### Consigne
Écrivez la suite du texte ci-dessous sur Guémené et Lorient, en partant de sa dernière phrase.

### Extrait de la page
···

GUÉMENÉ - LORIENT
UNE HISTOIRE TIRÉE PAR LES CHEVEUX ou "JE T'AIME MOI NON PLUS"
Ho !
Ho ! Du calme ! On ne parle pas de foot !
...mais
d’histoires d’amour qui tournent rond comme « mon manège à
moi » (Edith Piaf)
mais parfois tournent au vinaigre. Du rire aux larmes.
mais parfois tournent au vinaigre. Du rire aux larmes.
Chacun
sait que la fondation de Lorient remonte à Louis XIV et son bon
ministre Colbert. La Compagnie des Indes s’installe à Port-Louis
(visite indispensable du musée). Puis c’est l’avènement du
nouveau port, en face, à l’embouchure là où le Scorff et le
Blavet mêlent leurs eaux à celle de l’océan. Le port, le
développement de la ville attirent des commerçants, des artisans,
des ouvriers (entre autres des maçons), des marins pêcheurs et des
marins de la Royale. Un contingent de prêtres et autre clergé
séculier vient tempérer les turbulences de tout ce beau monde.
L’Orient devient Lorient.
Guémené
ne prend pas part à cette aventure. Les princes de Rohan-Guémené
ne manifestaient aucun goût pour le négoce et les affaires
maritimes. Si l’on en croit Paul Le Bourlais *, Louis VII puis
Charles II s’embrouillent dans leurs droits et ne tirent pas grand
profit de l’opération. Le dernier laisse
l’administration du domaine à des fermiers sans scrupules. C’est
l’époque où le château de Guémené s’en va en morceaux,
donjon démoli en 1694, puis les pierres
décoratives disparaissent…
Comme
partout en France (et surtout en Belgique), les populations, qu’elles
vivent en ville ou à la campagne, respirent mieux « quand
le vent est au rire, quand le vent est au blé, quand le vent est au
sud, écoutez-le chanter » (et pas seulement le plat pays qui
est le sien).

···

### Liste des lignes
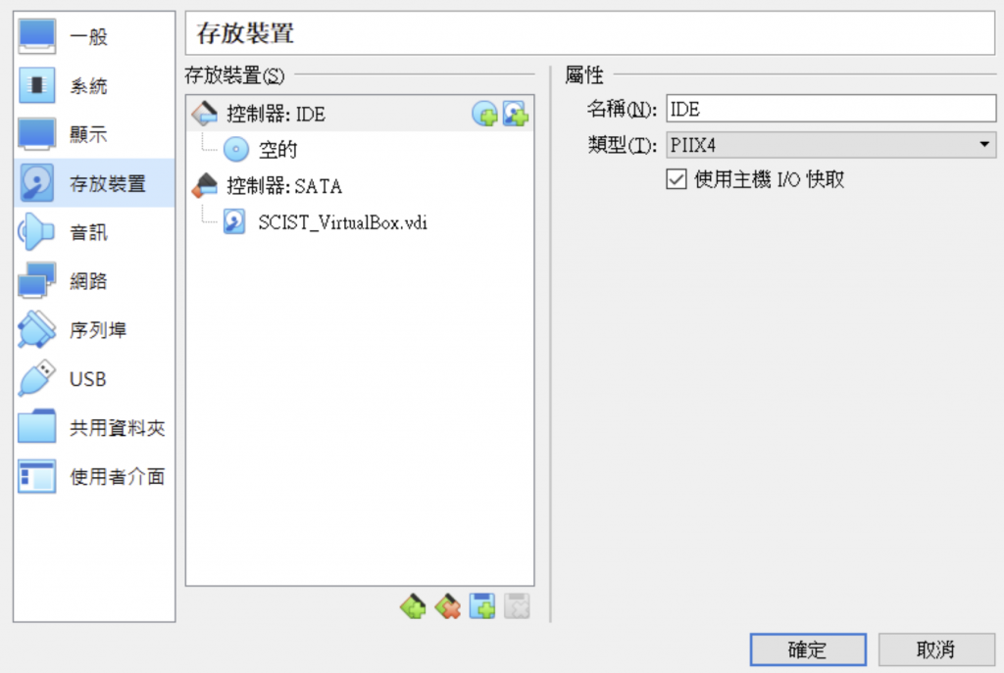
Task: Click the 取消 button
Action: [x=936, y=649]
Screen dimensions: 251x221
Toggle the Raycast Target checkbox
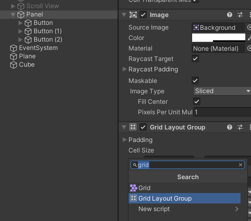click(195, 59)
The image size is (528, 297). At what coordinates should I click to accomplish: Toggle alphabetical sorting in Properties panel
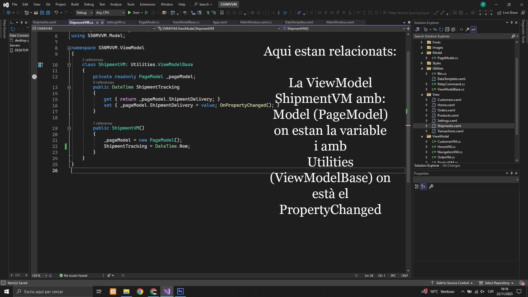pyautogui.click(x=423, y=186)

···

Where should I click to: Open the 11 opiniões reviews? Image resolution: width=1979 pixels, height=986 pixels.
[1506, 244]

···

### Réponse
Avec
le temps, les Guémenois et les Guémenoises le ressentent de plus en
plus vivement ; le mouvement qui enivre vient du sud, de là-bas où
le Scorff se perd dans la mer. Non pas que la vie au Pays Pourlet ne
mérite pas d’être vécue. Au pays des Rohan, on sait tenir son
rang. Les costumes en remontrent à bien des cantons bretons, les
produits de la terre et de l’artisanat ont bonne réputation, le
cidre n’a pas son pareil, l’andouille non plus, les sabots
chaussent toute la population et même les marins de Lorient (taillés
dans le tilleul, bois tendre où le sable s’incruste facilement et
évite les dérapages sur le pont des navires). On sait rire et
chanter, danser au son du biniou et de la bombarde aussi bien le
jabadao que la gavotte que le monde nous envie *.
Nos
foires et nos marchés attirent les marchands de tous bords. Ils
apprécient nos auberges, nous apprécions leurs tissus, leurs
nouveautés, les rubans de velours et les mille boutons, la faïence
de Quimper et les sardines à l’huile de Quiberon. Les maquignons
ne nous effraient pas et qui s’y frotte s’y pique. Quelle
ambiance ! Ça dure comme ça depuis longtemps et maintenant en
cette fin de siècle (le 19ème)
les drôles de types en casquette viennent poser leurs étranges
chambres photographiques jusque sur nos pavés et s’envelopper de
noir pour saisir notre joie de vivre et aussi nos misères.
De
retour à la maison, les gars en parlent et, à la veillée ou au
cabaret, ils écoutent les anciens raconter leurs souvenirs du
service militaire au 62è. D’ailleurs la conscription n’oublie
personne. Dans leur grande masse, les jeunes se contentent de voir
venir ; ils rejoindront la caserne de papa à Lorient. Les plus
aventureux n’attendent pas. Qui leur a monté la tête ?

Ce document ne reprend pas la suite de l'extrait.